Pacific Rim n’est en effet pas exempt de défauts, qui seront sans doute rédhibitoires pour qui résistera à l’immense pouvoir de sidération que procure le film. La caractérisation des personnages et les enjeux dramatiques peuvent paraître sommaires, les traumas des principaux protagonistes cousus de fil blanc, le duo de scientifiques geeks excessif et caricatural dans un film qui est principalement destiné à ce public-là, les postures guerrières grossières, la musique à base de riffs de guitares pour metalleux manquant de finesse, la direction d’acteurs globalement défaillante, les punchlines navrantes… Il y a là suffisamment de matière pour n’importe quel esprit un tant soit peu exigeant à rejeter un spectacle dénué de complexité a priori. Cependant, toutes ces critiques que l’on peut admettre sans difficulté sont instantanément invalidées par la générosité du spectacle. Certes, Pacific Rim aurait pu être autre chose, plus proche de la pensée japonaise, inspiré de Patlabor ou Evangelion,avec une réflexion davantage philosophique et introspective sur les machines, l’âme des robots etc. Guillermo del Toro ne singe pas davantage Christopher Nolan et le blockbuster dit adulte et sa noirceur de circonstance, et c’est tant mieux ! Non, l’intention est ici ailleurs, puisqu’il s’agit bel et bien, littéralement, par un jeu sur les valeurs d’échelles qui confine au gigantesque, de regarder vers le haut, comme un gamin de 12 ans, les yeux ébahis, la mâchoire grande ouverte, devant la démesure des moyens déployés.
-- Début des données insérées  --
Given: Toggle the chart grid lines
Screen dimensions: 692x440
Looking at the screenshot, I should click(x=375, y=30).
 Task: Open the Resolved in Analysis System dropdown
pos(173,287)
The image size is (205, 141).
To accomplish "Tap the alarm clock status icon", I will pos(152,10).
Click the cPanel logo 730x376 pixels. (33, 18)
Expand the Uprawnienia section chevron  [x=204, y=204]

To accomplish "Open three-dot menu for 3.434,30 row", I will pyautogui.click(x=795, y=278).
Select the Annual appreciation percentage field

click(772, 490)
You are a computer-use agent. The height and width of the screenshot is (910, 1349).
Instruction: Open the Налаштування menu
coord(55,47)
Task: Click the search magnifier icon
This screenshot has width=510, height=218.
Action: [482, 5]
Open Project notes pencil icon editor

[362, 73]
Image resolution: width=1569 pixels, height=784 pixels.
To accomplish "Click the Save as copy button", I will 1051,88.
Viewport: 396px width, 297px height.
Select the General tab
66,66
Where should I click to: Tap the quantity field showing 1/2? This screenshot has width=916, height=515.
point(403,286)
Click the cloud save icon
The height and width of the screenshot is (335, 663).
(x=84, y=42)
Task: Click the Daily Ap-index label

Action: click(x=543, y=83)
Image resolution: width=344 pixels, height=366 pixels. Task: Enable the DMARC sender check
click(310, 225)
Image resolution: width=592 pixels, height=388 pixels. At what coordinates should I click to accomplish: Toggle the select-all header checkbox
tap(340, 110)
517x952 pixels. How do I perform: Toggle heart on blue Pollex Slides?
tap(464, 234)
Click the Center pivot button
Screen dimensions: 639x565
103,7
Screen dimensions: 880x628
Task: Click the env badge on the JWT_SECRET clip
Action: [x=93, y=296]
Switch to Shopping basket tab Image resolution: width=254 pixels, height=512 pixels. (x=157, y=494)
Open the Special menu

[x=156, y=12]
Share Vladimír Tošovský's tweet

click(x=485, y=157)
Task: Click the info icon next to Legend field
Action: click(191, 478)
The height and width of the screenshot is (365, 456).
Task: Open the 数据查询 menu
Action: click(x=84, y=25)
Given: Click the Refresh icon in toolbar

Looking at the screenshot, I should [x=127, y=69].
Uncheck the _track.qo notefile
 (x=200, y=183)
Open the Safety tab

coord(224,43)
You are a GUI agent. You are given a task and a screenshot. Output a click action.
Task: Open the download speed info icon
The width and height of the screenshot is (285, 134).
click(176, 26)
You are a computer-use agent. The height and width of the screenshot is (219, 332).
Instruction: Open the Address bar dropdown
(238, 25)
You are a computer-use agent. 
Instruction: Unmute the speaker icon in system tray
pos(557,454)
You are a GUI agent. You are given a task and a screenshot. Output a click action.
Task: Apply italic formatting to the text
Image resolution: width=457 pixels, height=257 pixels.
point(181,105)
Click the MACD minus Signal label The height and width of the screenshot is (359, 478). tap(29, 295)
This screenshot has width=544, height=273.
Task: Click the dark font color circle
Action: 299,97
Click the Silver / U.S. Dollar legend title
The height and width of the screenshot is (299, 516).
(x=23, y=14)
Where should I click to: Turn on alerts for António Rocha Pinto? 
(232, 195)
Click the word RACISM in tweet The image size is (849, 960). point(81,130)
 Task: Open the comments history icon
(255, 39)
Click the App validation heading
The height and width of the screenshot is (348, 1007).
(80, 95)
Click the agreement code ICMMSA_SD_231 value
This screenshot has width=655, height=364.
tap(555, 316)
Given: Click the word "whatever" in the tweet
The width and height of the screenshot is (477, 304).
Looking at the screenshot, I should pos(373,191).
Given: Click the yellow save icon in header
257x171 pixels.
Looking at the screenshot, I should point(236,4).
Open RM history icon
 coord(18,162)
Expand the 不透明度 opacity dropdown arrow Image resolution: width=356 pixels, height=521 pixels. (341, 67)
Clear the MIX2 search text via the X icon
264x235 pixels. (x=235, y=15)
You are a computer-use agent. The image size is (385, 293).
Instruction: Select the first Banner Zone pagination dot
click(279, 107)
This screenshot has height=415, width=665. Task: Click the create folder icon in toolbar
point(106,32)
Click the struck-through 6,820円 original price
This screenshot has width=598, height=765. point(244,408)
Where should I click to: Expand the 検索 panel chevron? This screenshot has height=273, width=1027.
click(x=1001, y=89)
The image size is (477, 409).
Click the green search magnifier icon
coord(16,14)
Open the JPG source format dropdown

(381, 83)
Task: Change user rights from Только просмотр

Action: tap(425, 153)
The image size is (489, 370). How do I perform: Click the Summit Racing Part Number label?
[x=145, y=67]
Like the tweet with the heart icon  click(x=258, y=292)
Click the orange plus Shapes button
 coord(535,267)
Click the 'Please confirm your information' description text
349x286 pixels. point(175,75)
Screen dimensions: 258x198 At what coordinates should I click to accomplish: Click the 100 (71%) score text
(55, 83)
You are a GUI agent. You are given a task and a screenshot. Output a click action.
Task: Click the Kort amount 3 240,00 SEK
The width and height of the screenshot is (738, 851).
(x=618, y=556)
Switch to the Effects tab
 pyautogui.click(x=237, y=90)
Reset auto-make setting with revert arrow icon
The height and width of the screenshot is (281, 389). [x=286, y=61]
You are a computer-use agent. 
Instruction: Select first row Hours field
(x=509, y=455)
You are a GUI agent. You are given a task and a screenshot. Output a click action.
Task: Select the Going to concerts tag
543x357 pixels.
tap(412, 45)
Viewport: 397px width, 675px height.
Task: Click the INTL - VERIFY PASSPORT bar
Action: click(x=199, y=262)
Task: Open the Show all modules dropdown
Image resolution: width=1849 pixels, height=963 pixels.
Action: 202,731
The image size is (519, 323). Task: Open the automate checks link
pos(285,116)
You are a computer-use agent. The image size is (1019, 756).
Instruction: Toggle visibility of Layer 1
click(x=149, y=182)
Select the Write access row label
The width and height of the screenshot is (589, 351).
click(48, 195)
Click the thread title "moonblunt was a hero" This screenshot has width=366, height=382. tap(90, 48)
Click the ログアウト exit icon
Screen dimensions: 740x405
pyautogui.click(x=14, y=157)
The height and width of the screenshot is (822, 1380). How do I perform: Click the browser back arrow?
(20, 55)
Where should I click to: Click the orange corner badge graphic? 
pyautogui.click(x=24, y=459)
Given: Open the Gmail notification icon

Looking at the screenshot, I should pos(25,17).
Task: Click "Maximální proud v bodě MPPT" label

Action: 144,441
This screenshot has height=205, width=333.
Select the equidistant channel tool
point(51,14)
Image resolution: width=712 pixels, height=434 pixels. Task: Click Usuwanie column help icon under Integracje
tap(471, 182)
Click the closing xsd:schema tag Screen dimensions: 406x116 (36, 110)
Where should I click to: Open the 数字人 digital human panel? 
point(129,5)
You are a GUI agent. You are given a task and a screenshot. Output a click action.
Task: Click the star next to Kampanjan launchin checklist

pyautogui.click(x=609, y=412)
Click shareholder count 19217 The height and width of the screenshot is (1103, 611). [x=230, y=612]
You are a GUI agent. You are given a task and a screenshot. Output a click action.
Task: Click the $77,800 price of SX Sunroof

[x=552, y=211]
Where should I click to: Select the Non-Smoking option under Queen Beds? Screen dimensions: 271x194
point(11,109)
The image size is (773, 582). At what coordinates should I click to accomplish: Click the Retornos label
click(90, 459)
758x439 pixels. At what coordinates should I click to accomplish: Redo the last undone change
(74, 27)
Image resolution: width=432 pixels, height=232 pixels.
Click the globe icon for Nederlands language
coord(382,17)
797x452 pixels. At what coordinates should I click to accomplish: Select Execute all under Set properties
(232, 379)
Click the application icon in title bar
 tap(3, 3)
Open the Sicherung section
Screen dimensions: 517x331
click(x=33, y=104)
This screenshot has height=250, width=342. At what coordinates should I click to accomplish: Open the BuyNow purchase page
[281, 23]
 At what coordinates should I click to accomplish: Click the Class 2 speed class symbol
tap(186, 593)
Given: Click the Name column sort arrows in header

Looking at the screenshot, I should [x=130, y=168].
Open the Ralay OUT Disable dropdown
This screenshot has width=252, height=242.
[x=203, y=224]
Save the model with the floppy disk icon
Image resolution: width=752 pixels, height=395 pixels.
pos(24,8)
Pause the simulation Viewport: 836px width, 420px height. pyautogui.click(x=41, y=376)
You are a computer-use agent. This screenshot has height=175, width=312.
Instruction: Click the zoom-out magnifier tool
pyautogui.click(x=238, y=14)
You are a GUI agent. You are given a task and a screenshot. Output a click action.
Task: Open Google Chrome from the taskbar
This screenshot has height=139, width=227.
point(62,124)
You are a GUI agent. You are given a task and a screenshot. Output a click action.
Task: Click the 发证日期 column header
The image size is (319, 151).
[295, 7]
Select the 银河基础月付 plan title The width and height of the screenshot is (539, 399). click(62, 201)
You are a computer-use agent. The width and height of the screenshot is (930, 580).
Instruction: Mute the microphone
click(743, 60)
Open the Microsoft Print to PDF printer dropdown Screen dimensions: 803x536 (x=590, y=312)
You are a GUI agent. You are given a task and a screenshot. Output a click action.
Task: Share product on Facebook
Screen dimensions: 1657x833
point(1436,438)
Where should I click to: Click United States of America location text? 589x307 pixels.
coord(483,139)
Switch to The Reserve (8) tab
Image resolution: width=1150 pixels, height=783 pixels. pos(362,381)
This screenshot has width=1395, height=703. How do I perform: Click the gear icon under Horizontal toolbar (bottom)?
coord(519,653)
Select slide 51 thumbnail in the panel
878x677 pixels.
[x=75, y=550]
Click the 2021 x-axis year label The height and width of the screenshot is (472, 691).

Guillermo del Toro enchaîne sans coup férir les morceaux de bravoure selon une structure narrative qui ne laisse aucun répit au spectateur. Qui a dit que la première heure était trop longue à force de poser les enjeux quand elle enchaîne le combat contre Knifehead – qui voit la mort du frère de Raleigh – , le flashback à Tokyo tétanisant de puissance et un duel au Ju Jitsu, entre autres… Tout cela en multipliant les sous intrigues et les personnages secondaires sans jamais que l’équilibre et le rythme ne s’effondrent à aucun moment. Le climax est atteint avec le formidable affrontement dans les rues de Hong Kong, absolument titanesque et qu’il sera difficile de surpasser en termes de durée, d’effets spéciaux, d’utilisation de l’espace… On regrette seulement que cette séquence ne conclut pas le film car effectivement, le dernier acte est en dessous d’un tel morceau d’anthologie. Guillermo del Toro n’hésite jamais à figer ses personnages dans des poses iconiques mais comment ne pas avoir la larme à l’oeil à la vue de ce plan sidérant de beauté d’Idris Elba sortant de son Jaeger après avoir terrassé le kaïju à Tokyo, comment ne pas avoir la chair de poule à son discours précédent l’assaut final – « today, we’re cancelling the apocalypse ! » – comment ne pas ressentir l’effroi de la jeune Moka poursuivie par le monstre lors d’une « dérive » rétrospective. Toute la force du film est là, convoquer la forme du kaïju eiga, des films de mechas, du film de guerre – Pacific Rim ne s’inscrit pas dans une esthétique de l’high tech mais plutôt dans celle de la rouille des films de résistance -, du western, tout en procurant une émotion immédiate et spontanée. Son échec – relatif – au box-office ne rend pas optimiste sur l’avenir des blockbusters d’auteur, dont on redoute la nolanisation du modèle et la contrôle des executives hollywoodiens sur le final cut. Autrement dit, l’avènement du billet vert sur l’esprit et l’intelligence.